Awards and highlights
- First-team All-MW (2010); Second-team All-MW (2009);

Career NFL statistics
- Receptions: 3
- Receiving yards: 36
- Stats at Pro Football Reference

Career AFL statistics
- Receptions: 75
- Receiving yards: 871
- Receiving touchdowns: 10
- Return yards: 451
- Return touchdowns: 1
- Stats at ArenaFan.com

= DeMarco Sampson =

American football player (born 1985)

DeMarco Sampson, Jr. (born December 19, 1985) is an American former professional football player who was a wide receiver in the National Football League (NFL). He played college football for the San Diego State Aztecs.

==Early life==
Sampson played high school football at Castle Park High School in Chula Vista, California.

==College career==

Sampson was one of only two freshmen to earn a letter in 2005. He appeared in all 12 games recording six receptions for 60 yards and a touchdown.

He did not play at all in the 2006 season due to a foot injury he suffered during an intrasquad scrimmage in August. He missed his second straight year in 2007 due to an injury.

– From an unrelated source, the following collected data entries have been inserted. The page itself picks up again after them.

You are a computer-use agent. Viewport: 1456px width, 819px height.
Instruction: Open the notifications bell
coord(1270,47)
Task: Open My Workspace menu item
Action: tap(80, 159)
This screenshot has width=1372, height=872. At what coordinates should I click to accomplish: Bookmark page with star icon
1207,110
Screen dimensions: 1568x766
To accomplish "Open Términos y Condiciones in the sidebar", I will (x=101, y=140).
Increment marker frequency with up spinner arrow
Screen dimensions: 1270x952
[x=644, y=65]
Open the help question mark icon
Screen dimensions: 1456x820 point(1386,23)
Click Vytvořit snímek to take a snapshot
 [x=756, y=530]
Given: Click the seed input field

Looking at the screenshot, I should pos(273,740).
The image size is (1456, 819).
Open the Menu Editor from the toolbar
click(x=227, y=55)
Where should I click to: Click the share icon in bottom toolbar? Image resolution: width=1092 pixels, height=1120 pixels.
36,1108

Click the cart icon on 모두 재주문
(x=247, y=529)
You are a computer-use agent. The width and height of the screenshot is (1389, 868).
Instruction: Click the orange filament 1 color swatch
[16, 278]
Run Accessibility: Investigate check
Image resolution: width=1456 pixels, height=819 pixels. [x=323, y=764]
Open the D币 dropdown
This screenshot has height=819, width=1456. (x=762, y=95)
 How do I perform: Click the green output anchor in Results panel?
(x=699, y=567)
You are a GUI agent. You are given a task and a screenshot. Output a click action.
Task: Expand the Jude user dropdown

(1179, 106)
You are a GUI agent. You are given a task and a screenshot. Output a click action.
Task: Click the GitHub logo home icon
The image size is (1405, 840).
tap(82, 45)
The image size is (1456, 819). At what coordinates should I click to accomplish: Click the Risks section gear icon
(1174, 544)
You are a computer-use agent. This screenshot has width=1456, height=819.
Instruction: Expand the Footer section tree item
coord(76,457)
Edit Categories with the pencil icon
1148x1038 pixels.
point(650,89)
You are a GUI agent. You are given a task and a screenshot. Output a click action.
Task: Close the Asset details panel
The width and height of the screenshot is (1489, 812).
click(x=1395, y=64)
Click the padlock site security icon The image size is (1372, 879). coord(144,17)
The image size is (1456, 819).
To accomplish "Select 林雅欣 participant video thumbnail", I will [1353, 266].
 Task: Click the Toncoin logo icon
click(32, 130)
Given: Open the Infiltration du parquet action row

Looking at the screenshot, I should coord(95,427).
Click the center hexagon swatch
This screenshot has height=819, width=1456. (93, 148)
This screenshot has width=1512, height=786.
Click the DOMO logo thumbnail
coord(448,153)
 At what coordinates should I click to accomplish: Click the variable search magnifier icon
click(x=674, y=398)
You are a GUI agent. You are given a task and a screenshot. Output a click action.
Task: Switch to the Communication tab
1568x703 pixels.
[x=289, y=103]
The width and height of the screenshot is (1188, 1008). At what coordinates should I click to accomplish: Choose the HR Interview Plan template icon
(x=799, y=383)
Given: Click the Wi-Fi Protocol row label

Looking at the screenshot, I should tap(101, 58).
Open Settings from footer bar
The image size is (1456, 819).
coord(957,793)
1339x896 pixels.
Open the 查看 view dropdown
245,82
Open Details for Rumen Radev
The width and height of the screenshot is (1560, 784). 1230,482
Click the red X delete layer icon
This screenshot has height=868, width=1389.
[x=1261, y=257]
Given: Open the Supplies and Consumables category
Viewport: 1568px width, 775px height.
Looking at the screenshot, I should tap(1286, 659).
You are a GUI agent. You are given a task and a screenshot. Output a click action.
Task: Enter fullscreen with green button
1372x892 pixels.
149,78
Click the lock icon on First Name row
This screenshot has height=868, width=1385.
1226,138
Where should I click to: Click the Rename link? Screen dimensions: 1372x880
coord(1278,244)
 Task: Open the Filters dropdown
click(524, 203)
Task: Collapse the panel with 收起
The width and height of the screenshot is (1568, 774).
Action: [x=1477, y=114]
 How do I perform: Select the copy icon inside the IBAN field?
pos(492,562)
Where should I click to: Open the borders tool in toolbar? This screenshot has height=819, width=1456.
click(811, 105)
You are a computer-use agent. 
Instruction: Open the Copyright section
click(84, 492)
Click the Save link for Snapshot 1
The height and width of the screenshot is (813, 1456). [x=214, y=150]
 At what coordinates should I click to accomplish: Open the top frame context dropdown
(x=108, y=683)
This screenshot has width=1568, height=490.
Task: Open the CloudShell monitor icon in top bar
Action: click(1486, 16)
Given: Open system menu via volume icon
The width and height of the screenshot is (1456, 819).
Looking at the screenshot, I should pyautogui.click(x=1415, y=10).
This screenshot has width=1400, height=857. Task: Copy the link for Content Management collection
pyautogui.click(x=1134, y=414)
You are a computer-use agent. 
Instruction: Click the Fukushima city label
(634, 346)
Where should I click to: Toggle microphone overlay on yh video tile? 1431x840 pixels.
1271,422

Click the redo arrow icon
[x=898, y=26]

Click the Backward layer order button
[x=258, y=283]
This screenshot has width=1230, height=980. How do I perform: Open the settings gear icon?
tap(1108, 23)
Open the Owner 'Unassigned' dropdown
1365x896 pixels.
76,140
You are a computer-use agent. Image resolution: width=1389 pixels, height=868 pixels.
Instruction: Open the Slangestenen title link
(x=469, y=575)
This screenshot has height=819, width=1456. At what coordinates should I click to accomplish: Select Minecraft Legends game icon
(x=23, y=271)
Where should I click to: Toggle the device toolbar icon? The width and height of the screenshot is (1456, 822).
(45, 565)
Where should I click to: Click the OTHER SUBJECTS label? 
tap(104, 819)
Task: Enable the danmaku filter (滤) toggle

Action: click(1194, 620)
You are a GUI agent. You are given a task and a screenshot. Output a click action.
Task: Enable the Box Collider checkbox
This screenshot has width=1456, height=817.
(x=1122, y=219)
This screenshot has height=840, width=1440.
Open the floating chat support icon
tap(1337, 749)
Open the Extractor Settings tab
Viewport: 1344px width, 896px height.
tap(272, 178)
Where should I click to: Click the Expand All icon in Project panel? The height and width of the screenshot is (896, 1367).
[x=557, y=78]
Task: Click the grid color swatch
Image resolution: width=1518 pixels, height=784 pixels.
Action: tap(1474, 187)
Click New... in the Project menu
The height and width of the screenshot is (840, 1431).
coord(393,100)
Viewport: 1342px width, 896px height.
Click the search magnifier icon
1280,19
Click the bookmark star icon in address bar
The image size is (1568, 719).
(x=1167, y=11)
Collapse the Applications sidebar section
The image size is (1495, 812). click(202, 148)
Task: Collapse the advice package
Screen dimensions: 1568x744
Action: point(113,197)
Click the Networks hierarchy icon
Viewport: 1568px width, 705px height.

He saw action in 11 games as a reserve in 2008. He caught 11 passes for 111 yards and one touchdown.

Sampson re-earned his starting job in 2009. He accumulated 62 receptions for 851 yards and eight touchdowns. His performance earned him second-team all-Mountain West Conference honors.

Sampson returned to school for his sixth year of eligibility in 2010. He had a career year by catching 67 passes for 1,220 yards and eight touchdowns. His outstanding numbers earned him a spot on the 2010 All-Mountain West First-team as voted by the coaches.

==Professional career==
===Arizona Cardinals===
Sampson was selected in the seventh round with the 249th overall pick in the 2011 NFL draft by the Arizona Cardinals.

===Buffalo Bills===
Sampson signed with the Buffalo Bills on May 30, 2013. On August 26, 2013, he was cut by the Bills.

===Los Angeles Kiss===
Sampson was assigned to the Los Angeles Kiss of the Arena Football League on January 2, 2014. He was activated from the "other league exempt" list on May 13, 2014.

===San Francisco 49ers===
Sampson was signed by the San Francisco 49ers on January 14, 2014. Sampson was waived on May 12, 2014.

==Coaching career==
Sampson served as an assistant coach at Hilltop High School in Chula Vista under head coach Drew Westling. In 2018, a fellow Hilltop coach and former high school teammate of his, Freddy Dunkle, was hired as head coach at Montgomery High School, and Sampson followed him as his offensive coordinator.

==Personal life==

Sampson was born in Oakland, California to Karen and DeMarco Sampson. His mother's cousin is former Cincinnati Bengals running back, Icky Woods.